◆ Passage
[START]

I saved this as training.data

With that, everything is ready to start training:

darknet detector train training.data yolov3.cfg darknet53.conv.74

During training, two relevant types of output are produced:

Region 106 Avg IOU: 0.099362, Class: 0.615384, Obj: 0.388820, No Obj: 0.440194, .5R: 0.000000, .75R: 0.000000,  count: 29
1: 697.997437, 697.997437 avg, 0.000000 rate, 1.173476 seconds, 32 images

The first type, those that start with “Region”, show how well the model is performing. The .5R and .75R numbers show what percentage of detections are at least 50% or least 75% overlapping with the ground truth in the dataset labels.

The second type of output starts with a number, showing iteration count, essentially how long training has been running.

Darknet saves the model every 100 iteration until iteration 1000, then every 10000 iterations, so try and stop after one of these thresholds if manually stopping early.

I ended up running the training for 30000 iterations, taking about 16 hours total.

The trained model file in the folder specified by the configuration made earlier, in my case backup/, with the filename yolov3_30000.weights.

Converting the model

To be able to use the DPU for inference, several conversion steps will need to be used.

First is to convert the format used by Darknet to one readable by Keras.

For this, I used a script in https://github.com/qqwweee/keras-yolo3

python convert.py yolov3.cfg backups/yolov3_30000.weights yolo.h5

This produces a .h5 file easily readable by Keras.

The next step is to convert to the “frozen graph” format. This is done similarly to the previous step, using a script(yolo_keras/keras_to_tensorflow.py) from this repo: https://github.com/wutianze/dnndk-pynqz2

python keras_to_tensorflow.py --input_model yolo.h5 --output_model yolo.pb

In this format, the Xilinx DNNDK tools can now work with the model.

Quantization

The model needs to be quantized to use int8 instead of float32 for the DPU. This isn’t as simple as just converting every float32 in the weights to int8.

Xilinx’ DNNDK provides the decent_q program to do this quantization.

First, we need to find the names of the input and output tensors, the following command lists them:

$ decent_q inspect --input_frozen_graph=yolo.pb
Op types used: 453 Const, 366 Identity, 75 Conv2D, 74 Mul, 72 FusedBatchNorm, 72 Maximum, 23 Add, 5 Pad, 3 BiasAdd, 2 ConcatV2, 2 ResizeNearestNeighbor, 2 Shape, 2 StridedSlice, 1 Placeholder

Found 1 possible inputs: (name=input_1, type=float(1), shape=[?,?,?,3])

[END]

◆ Supplied material
[START]

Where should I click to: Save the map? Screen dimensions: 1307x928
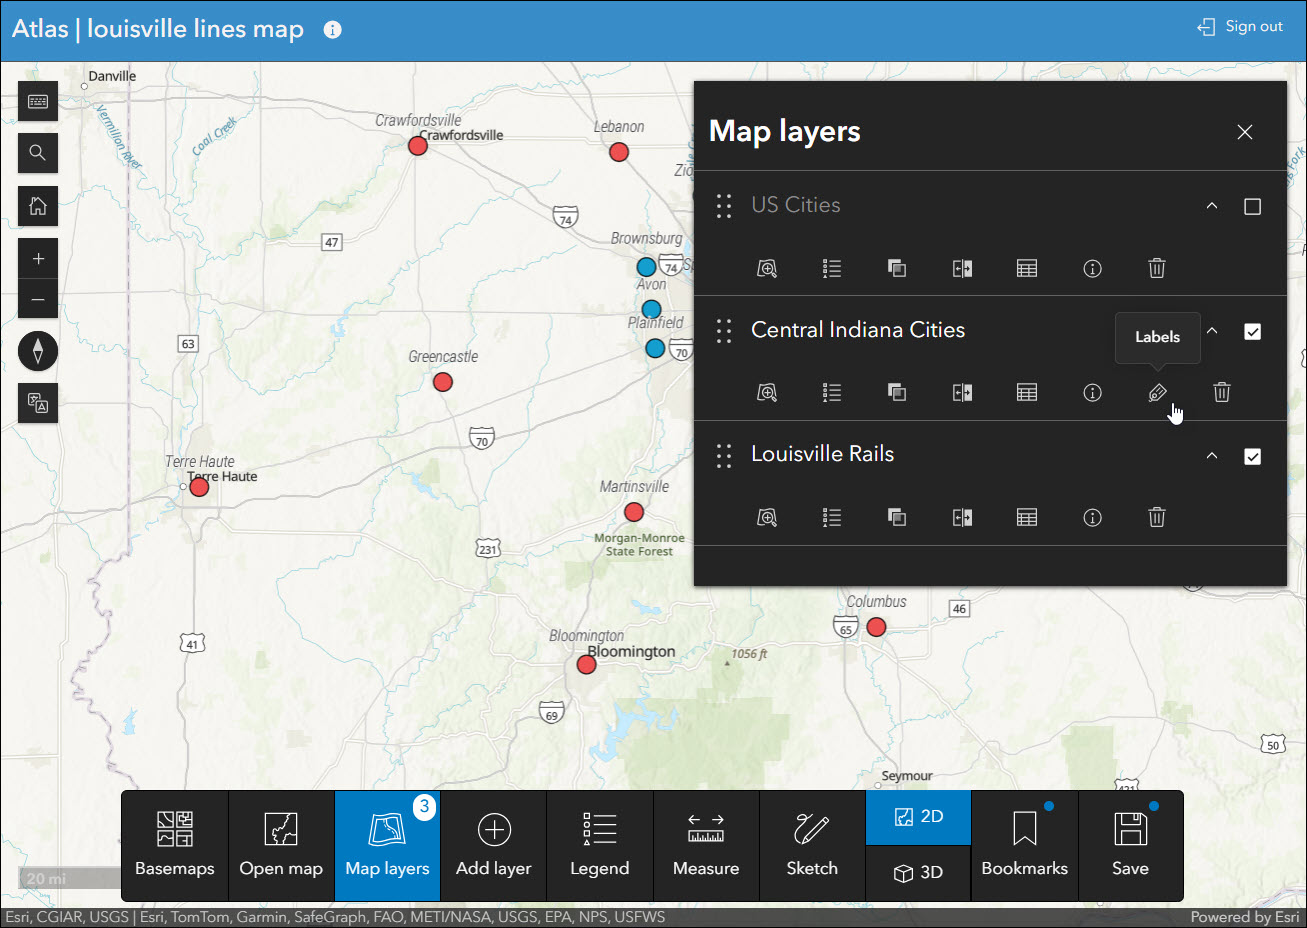[1130, 846]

[END]

◆ Problem description
In the YOLOv3 training walkthrough, how long did the 30000-iteration training run take in total?

◆ Output
About 16 hours.